* _Text passage_:

# LDA+DMFT approach to ordering phenomena and the structural stability of   correlated materials

**Authors:** J. Kunes, I. Leonov, P. Augustinsky, V. Krapek, M. Kollar, D., Vollhardt

arXiv: 1705.00875 · 2017-08-15

## TL;DR

This paper develops and applies a combined DFT+DMFT approach to study electronic and structural instabilities in correlated materials, revealing new phases and stability conditions driven by electron correlations.

## Contribution

It introduces a formalism for total energy and force calculations within charge self-consistent DFT+DMFT, enabling analysis of correlation-driven phase transitions and instabilities.

## Key findings

- Discovery of spinful exciton condensation in a two-orbital Hubbard model.
- Identification of correlation-induced structural instabilities in Fe and FeSe.
- Development of a computational scheme for total energies in DFT+DMFT.

* _Instruction 1_: Duplicate the lines of the records below, from the line containing "Click the Delete & Reset button" through the line containing "click(318, 53)", inclusive.

* _Extracted data_:

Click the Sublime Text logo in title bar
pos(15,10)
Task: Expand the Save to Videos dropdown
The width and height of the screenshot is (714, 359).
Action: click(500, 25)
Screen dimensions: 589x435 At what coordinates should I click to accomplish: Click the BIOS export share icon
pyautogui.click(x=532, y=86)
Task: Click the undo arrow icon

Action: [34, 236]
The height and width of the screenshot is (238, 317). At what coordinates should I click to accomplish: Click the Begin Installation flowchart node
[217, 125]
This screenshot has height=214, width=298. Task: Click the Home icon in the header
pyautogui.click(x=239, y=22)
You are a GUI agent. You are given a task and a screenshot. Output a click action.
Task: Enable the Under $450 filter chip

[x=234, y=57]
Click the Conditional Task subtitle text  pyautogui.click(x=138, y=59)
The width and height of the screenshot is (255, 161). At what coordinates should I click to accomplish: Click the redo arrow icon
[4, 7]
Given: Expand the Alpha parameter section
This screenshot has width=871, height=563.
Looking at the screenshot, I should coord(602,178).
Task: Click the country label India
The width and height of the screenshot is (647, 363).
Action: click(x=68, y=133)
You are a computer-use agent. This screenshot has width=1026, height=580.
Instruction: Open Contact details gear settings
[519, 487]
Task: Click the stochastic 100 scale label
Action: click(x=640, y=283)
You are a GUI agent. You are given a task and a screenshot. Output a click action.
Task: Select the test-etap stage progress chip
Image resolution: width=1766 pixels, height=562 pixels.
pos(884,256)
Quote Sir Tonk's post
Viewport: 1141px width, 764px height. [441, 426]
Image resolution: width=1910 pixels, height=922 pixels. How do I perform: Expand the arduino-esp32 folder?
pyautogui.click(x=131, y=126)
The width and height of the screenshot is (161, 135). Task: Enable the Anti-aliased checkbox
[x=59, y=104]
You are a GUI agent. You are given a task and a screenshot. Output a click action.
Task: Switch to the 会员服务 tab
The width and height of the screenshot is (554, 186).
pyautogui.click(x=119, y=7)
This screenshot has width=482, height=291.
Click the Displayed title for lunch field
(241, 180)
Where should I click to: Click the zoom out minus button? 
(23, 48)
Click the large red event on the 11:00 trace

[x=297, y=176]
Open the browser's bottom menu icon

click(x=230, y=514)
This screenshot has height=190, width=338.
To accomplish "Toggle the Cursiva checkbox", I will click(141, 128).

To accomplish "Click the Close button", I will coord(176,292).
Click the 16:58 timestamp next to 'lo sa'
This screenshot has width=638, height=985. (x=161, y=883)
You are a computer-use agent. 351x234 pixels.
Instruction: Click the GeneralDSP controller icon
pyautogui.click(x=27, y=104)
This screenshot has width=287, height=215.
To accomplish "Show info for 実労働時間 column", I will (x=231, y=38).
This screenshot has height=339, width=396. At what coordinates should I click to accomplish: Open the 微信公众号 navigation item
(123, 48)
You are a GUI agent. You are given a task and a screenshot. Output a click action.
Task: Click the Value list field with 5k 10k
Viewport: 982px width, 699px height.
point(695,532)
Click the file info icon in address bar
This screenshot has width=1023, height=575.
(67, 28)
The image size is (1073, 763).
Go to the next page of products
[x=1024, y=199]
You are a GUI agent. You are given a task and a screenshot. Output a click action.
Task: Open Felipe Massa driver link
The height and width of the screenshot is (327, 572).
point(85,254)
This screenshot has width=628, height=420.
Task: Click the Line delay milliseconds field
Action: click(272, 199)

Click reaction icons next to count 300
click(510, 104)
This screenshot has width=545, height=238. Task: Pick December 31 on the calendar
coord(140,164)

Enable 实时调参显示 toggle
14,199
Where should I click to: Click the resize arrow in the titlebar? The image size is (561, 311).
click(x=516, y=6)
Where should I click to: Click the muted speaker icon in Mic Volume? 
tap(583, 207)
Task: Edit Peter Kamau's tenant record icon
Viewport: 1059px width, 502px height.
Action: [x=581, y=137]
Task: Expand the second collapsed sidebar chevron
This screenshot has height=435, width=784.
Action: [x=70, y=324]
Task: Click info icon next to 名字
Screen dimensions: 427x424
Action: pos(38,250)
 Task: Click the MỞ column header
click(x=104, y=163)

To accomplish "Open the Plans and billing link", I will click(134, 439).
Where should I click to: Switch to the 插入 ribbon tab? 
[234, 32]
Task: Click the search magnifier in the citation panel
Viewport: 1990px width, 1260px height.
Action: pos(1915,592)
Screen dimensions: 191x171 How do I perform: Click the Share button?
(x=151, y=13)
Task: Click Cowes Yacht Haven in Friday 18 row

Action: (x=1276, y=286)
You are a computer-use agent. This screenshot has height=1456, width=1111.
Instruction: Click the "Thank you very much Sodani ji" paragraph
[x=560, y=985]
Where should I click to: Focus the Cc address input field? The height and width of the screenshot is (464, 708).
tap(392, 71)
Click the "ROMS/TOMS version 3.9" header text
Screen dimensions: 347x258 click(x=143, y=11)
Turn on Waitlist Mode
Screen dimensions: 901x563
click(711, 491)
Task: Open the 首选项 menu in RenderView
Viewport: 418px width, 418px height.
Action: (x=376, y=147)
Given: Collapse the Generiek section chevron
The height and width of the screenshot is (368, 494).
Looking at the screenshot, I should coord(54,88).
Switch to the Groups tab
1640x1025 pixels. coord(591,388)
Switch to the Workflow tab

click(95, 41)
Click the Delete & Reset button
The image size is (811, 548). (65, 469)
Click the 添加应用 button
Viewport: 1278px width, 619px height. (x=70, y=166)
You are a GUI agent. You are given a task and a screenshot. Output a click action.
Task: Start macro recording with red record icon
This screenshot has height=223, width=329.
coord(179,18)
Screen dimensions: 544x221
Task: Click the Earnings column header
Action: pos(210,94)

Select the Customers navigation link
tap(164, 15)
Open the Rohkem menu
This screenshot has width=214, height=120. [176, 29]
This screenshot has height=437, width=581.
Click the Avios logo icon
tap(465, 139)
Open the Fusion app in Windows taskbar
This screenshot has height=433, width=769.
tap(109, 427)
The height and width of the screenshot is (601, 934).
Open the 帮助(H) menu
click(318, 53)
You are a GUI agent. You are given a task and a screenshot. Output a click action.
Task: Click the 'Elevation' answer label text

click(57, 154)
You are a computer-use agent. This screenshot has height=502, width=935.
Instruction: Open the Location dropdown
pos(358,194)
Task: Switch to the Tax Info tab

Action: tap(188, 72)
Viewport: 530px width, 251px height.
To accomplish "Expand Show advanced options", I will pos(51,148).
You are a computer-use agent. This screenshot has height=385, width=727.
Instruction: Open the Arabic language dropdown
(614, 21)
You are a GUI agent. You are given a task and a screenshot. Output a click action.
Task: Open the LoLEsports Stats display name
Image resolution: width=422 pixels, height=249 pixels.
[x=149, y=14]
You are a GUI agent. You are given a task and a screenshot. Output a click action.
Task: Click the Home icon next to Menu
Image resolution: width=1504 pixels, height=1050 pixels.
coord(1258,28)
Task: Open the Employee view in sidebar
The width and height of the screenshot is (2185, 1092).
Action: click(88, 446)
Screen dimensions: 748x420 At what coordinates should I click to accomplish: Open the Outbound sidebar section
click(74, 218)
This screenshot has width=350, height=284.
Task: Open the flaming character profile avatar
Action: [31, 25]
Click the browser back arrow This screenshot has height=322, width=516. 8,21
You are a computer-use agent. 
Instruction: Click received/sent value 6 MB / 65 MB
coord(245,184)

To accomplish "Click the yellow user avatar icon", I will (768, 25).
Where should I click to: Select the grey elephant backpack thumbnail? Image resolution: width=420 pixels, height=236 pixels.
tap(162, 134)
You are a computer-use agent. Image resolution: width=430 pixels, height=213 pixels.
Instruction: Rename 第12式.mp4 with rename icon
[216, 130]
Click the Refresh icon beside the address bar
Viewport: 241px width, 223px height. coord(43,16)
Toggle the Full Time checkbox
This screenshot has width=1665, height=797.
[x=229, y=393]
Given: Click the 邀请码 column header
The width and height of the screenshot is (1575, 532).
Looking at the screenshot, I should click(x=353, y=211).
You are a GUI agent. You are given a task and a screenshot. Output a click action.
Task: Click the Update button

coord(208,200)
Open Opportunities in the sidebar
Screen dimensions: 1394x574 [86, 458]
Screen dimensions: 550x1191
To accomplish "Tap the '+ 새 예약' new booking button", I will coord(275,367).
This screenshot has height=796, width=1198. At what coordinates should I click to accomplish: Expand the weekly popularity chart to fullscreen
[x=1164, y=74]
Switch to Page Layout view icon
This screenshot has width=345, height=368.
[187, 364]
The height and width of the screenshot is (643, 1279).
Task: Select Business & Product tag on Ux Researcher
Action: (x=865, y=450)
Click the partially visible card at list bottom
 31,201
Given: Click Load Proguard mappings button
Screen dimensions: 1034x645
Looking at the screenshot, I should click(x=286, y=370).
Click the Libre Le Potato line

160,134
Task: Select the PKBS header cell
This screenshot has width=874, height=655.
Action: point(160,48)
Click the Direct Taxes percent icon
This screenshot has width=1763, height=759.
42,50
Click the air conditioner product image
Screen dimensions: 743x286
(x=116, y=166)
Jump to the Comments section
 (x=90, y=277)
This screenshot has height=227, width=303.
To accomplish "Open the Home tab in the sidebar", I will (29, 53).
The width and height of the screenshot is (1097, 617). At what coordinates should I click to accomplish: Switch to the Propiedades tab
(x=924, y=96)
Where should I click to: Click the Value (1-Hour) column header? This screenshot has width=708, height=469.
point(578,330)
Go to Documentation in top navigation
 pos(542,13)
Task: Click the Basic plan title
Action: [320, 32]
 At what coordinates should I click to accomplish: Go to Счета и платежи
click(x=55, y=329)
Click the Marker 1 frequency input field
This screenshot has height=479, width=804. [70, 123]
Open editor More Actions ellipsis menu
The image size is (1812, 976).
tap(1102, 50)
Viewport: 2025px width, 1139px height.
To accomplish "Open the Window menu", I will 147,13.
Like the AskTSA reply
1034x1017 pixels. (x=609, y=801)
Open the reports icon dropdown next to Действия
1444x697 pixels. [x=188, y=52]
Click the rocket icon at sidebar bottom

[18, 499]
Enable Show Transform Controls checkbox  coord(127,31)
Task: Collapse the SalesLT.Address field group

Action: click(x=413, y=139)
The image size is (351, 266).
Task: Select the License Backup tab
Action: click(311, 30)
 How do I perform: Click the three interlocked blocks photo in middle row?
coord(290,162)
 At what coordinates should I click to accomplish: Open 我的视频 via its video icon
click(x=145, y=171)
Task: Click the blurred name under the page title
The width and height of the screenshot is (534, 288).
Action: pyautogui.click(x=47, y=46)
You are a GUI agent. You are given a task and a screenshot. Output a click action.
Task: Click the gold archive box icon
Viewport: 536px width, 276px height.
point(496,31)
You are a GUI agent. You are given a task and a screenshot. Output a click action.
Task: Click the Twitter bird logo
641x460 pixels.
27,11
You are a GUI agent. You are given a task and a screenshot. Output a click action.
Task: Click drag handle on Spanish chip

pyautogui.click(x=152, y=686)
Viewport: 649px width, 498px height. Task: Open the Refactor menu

* _Instruction 2_: From the LDA+DMFT summary, set down the words between "arXiv: 1705.00875 ·" and "two-orbital Hubbard model.", inclusive, without changing anything.

* _Exercise result 1_:
Click the Delete & Reset button
The image size is (811, 548). (65, 469)
Click the 添加应用 button
Viewport: 1278px width, 619px height. (x=70, y=166)
You are a GUI agent. You are given a task and a screenshot. Output a click action.
Task: Start macro recording with red record icon
This screenshot has height=223, width=329.
coord(179,18)
Screen dimensions: 544x221
Task: Click the Earnings column header
Action: pos(210,94)

Select the Customers navigation link
tap(164, 15)
Open the Rohkem menu
This screenshot has width=214, height=120. [176, 29]
This screenshot has height=437, width=581.
Click the Avios logo icon
tap(465, 139)
Open the Fusion app in Windows taskbar
This screenshot has height=433, width=769.
tap(109, 427)
The height and width of the screenshot is (601, 934).
Open the 帮助(H) menu
click(318, 53)

* _Exercise result 2_:
arXiv: 1705.00875 · 2017-08-15

## TL;DR

This paper develops and applies a combined DFT+DMFT approach to study electronic and structural instabilities in correlated materials, revealing new phases and stability conditions driven by electron correlations.

## Contribution

It introduces a formalism for total energy and force calculations within charge self-consistent DFT+DMFT, enabling analysis of correlation-driven phase transitions and instabilities.

## Key findings

- Discovery of spinful exciton condensation in a two-orbital Hubbard model.